> [WORK INSTRUCTIONS]:
Reproduce every one of the records below verbatim, preserving each line and its order without alteration.

··· LISTING ···

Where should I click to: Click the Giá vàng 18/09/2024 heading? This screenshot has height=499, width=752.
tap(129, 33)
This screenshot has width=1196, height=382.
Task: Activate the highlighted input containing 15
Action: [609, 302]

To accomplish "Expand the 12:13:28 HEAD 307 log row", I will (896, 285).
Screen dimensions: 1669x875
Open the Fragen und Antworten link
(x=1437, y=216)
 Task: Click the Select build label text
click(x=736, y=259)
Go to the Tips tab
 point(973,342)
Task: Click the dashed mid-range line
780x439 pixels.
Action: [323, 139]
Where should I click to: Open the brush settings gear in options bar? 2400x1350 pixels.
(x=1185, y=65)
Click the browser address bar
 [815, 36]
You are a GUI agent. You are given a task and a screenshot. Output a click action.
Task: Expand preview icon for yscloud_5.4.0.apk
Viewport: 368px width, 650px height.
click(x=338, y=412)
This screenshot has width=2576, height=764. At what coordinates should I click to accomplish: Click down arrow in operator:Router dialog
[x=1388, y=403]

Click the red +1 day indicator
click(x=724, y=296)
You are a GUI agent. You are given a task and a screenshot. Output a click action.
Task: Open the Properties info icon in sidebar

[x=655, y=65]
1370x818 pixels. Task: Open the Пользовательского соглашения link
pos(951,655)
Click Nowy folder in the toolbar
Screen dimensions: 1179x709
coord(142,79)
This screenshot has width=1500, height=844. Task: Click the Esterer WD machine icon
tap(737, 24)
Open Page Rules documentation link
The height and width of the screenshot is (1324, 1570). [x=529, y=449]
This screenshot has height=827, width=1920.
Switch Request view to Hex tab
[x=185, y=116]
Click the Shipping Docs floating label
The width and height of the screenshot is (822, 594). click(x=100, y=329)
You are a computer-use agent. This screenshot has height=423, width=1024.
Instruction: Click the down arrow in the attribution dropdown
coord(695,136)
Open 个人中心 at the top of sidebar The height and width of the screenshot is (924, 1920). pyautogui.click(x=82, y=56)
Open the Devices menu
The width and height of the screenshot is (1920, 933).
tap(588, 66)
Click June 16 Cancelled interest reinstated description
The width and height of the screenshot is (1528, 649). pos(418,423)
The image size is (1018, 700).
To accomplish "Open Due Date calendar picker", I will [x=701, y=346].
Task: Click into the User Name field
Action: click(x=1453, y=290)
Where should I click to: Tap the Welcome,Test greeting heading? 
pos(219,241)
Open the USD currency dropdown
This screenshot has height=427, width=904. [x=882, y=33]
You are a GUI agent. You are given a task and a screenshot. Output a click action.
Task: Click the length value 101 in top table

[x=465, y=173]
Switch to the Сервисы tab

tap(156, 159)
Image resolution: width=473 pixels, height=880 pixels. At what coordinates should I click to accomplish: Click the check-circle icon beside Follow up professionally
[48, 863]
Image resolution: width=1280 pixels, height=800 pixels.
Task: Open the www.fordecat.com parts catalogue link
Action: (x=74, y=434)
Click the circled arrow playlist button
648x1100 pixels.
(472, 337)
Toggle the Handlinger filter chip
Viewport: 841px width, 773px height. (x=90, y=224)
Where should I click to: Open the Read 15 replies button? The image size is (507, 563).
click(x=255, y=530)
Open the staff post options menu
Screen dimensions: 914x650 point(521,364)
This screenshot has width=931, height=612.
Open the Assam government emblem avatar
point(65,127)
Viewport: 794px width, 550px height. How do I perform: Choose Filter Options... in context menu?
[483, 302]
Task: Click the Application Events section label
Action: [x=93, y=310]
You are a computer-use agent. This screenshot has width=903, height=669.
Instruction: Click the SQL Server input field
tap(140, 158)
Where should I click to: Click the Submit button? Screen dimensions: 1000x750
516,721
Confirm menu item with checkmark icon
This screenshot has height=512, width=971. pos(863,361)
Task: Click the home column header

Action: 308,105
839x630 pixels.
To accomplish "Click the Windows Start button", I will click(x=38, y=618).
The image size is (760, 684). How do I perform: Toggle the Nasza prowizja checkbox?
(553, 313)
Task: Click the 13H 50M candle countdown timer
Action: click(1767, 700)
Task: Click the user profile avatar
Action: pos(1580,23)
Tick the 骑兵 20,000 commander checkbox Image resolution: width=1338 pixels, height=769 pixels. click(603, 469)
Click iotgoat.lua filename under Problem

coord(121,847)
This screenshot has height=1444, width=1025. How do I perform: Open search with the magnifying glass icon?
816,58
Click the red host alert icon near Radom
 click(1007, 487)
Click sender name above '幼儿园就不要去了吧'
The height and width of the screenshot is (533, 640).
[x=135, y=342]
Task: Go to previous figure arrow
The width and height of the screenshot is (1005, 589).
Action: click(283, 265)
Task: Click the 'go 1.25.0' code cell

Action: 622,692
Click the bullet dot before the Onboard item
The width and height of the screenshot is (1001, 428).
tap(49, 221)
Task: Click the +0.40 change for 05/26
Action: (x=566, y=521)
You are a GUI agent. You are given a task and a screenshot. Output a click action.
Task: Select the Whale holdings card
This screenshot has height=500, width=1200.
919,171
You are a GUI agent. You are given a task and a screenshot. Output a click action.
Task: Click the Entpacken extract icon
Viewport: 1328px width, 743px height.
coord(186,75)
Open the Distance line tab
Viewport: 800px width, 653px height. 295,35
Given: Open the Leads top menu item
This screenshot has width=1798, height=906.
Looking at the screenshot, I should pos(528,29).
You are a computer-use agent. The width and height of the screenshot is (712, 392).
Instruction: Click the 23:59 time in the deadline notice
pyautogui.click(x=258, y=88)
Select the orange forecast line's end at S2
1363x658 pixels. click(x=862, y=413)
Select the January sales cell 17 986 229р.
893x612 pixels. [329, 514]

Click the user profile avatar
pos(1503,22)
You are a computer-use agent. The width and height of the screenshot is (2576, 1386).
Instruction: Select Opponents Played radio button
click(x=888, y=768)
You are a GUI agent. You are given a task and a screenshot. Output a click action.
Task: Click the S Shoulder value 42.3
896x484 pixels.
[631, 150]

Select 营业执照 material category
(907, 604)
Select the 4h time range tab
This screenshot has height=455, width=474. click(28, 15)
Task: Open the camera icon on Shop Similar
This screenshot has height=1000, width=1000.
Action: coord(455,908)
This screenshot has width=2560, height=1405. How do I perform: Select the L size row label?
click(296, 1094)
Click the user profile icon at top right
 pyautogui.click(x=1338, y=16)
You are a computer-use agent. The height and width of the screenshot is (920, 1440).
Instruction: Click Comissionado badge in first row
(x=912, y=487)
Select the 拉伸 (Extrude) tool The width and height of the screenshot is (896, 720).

···

> [FINAL RESULT]:
Where should I click to: Click the Giá vàng 18/09/2024 heading? This screenshot has height=499, width=752.
tap(129, 33)
This screenshot has width=1196, height=382.
Task: Activate the highlighted input containing 15
Action: [609, 302]

To accomplish "Expand the 12:13:28 HEAD 307 log row", I will (896, 285).
Screen dimensions: 1669x875
Open the Fragen und Antworten link
(x=1437, y=216)
 Task: Click the Select build label text
click(x=736, y=259)
Go to the Tips tab
 point(973,342)
Task: Click the dashed mid-range line
780x439 pixels.
Action: [323, 139]
Where should I click to: Open the brush settings gear in options bar? 2400x1350 pixels.
(x=1185, y=65)
Click the browser address bar
 [815, 36]
You are a GUI agent. You are given a task and a screenshot. Output a click action.
Task: Expand preview icon for yscloud_5.4.0.apk
Viewport: 368px width, 650px height.
click(x=338, y=412)
This screenshot has width=2576, height=764. At what coordinates should I click to accomplish: Click down arrow in operator:Router dialog
[x=1388, y=403]

Click the red +1 day indicator
click(x=724, y=296)
You are a GUI agent. You are given a task and a screenshot. Output a click action.
Task: Open the Properties info icon in sidebar

[x=655, y=65]
1370x818 pixels. Task: Open the Пользовательского соглашения link
pos(951,655)
Click Nowy folder in the toolbar
Screen dimensions: 1179x709
coord(142,79)
This screenshot has width=1500, height=844. Task: Click the Esterer WD machine icon
tap(737, 24)
Open Page Rules documentation link
The height and width of the screenshot is (1324, 1570). [x=529, y=449]
This screenshot has height=827, width=1920.
Switch Request view to Hex tab
[x=185, y=116]
Click the Shipping Docs floating label
The width and height of the screenshot is (822, 594). click(x=100, y=329)
You are a computer-use agent. This screenshot has height=423, width=1024.
Instruction: Click the down arrow in the attribution dropdown
coord(695,136)
Open 个人中心 at the top of sidebar The height and width of the screenshot is (924, 1920). pyautogui.click(x=82, y=56)
Open the Devices menu
The width and height of the screenshot is (1920, 933).
tap(588, 66)
Click June 16 Cancelled interest reinstated description
The width and height of the screenshot is (1528, 649). pos(418,423)
The image size is (1018, 700).
To accomplish "Open Due Date calendar picker", I will [x=701, y=346].
Task: Click into the User Name field
Action: click(x=1453, y=290)
Where should I click to: Tap the Welcome,Test greeting heading? 
pos(219,241)
Open the USD currency dropdown
This screenshot has height=427, width=904. [x=882, y=33]
You are a GUI agent. You are given a task and a screenshot. Output a click action.
Task: Click the length value 101 in top table

[x=465, y=173]
Switch to the Сервисы tab

tap(156, 159)
Image resolution: width=473 pixels, height=880 pixels. At what coordinates should I click to accomplish: Click the check-circle icon beside Follow up professionally
[48, 863]
Image resolution: width=1280 pixels, height=800 pixels.
Task: Open the www.fordecat.com parts catalogue link
Action: (x=74, y=434)
Click the circled arrow playlist button
648x1100 pixels.
(472, 337)
Toggle the Handlinger filter chip
Viewport: 841px width, 773px height. (x=90, y=224)
Where should I click to: Open the Read 15 replies button? The image size is (507, 563).
click(x=255, y=530)
Open the staff post options menu
Screen dimensions: 914x650 point(521,364)
This screenshot has width=931, height=612.
Open the Assam government emblem avatar
point(65,127)
Viewport: 794px width, 550px height. How do I perform: Choose Filter Options... in context menu?
[483, 302]
Task: Click the Application Events section label
Action: [x=93, y=310]
You are a computer-use agent. This screenshot has width=903, height=669.
Instruction: Click the SQL Server input field
tap(140, 158)
Where should I click to: Click the Submit button? Screen dimensions: 1000x750
516,721
Confirm menu item with checkmark icon
This screenshot has height=512, width=971. pos(863,361)
Task: Click the home column header

Action: 308,105
839x630 pixels.
To accomplish "Click the Windows Start button", I will click(x=38, y=618).
The image size is (760, 684). How do I perform: Toggle the Nasza prowizja checkbox?
(553, 313)
Task: Click the 13H 50M candle countdown timer
Action: click(1767, 700)
Task: Click the user profile avatar
Action: pos(1580,23)
Tick the 骑兵 20,000 commander checkbox Image resolution: width=1338 pixels, height=769 pixels. click(603, 469)
Click iotgoat.lua filename under Problem

coord(121,847)
This screenshot has height=1444, width=1025. How do I perform: Open search with the magnifying glass icon?
816,58
Click the red host alert icon near Radom
 click(1007, 487)
Click sender name above '幼儿园就不要去了吧'
The height and width of the screenshot is (533, 640).
[x=135, y=342]
Task: Go to previous figure arrow
The width and height of the screenshot is (1005, 589).
Action: click(283, 265)
Task: Click the 'go 1.25.0' code cell

Action: 622,692
Click the bullet dot before the Onboard item
The width and height of the screenshot is (1001, 428).
tap(49, 221)
Task: Click the +0.40 change for 05/26
Action: (x=566, y=521)
You are a GUI agent. You are given a task and a screenshot. Output a click action.
Task: Select the Whale holdings card
This screenshot has height=500, width=1200.
919,171
You are a GUI agent. You are given a task and a screenshot. Output a click action.
Task: Click the Entpacken extract icon
Viewport: 1328px width, 743px height.
coord(186,75)
Open the Distance line tab
Viewport: 800px width, 653px height. 295,35
Given: Open the Leads top menu item
This screenshot has width=1798, height=906.
Looking at the screenshot, I should pos(528,29).
You are a computer-use agent. The width and height of the screenshot is (712, 392).
Instruction: Click the 23:59 time in the deadline notice
pyautogui.click(x=258, y=88)
Select the orange forecast line's end at S2
1363x658 pixels. click(x=862, y=413)
Select the January sales cell 17 986 229р.
893x612 pixels. [329, 514]

Click the user profile avatar
pos(1503,22)
You are a computer-use agent. The width and height of the screenshot is (2576, 1386).
Instruction: Select Opponents Played radio button
click(x=888, y=768)
You are a GUI agent. You are given a task and a screenshot. Output a click action.
Task: Click the S Shoulder value 42.3
896x484 pixels.
[631, 150]

Select 营业执照 material category
(907, 604)
Select the 4h time range tab
This screenshot has height=455, width=474. click(28, 15)
Task: Open the camera icon on Shop Similar
This screenshot has height=1000, width=1000.
Action: coord(455,908)
This screenshot has width=2560, height=1405. How do I perform: Select the L size row label?
click(296, 1094)
Click the user profile icon at top right
 pyautogui.click(x=1338, y=16)
You are a computer-use agent. The height and width of the screenshot is (920, 1440).
Instruction: Click Comissionado badge in first row
(x=912, y=487)
Select the 拉伸 (Extrude) tool The width and height of the screenshot is (896, 720).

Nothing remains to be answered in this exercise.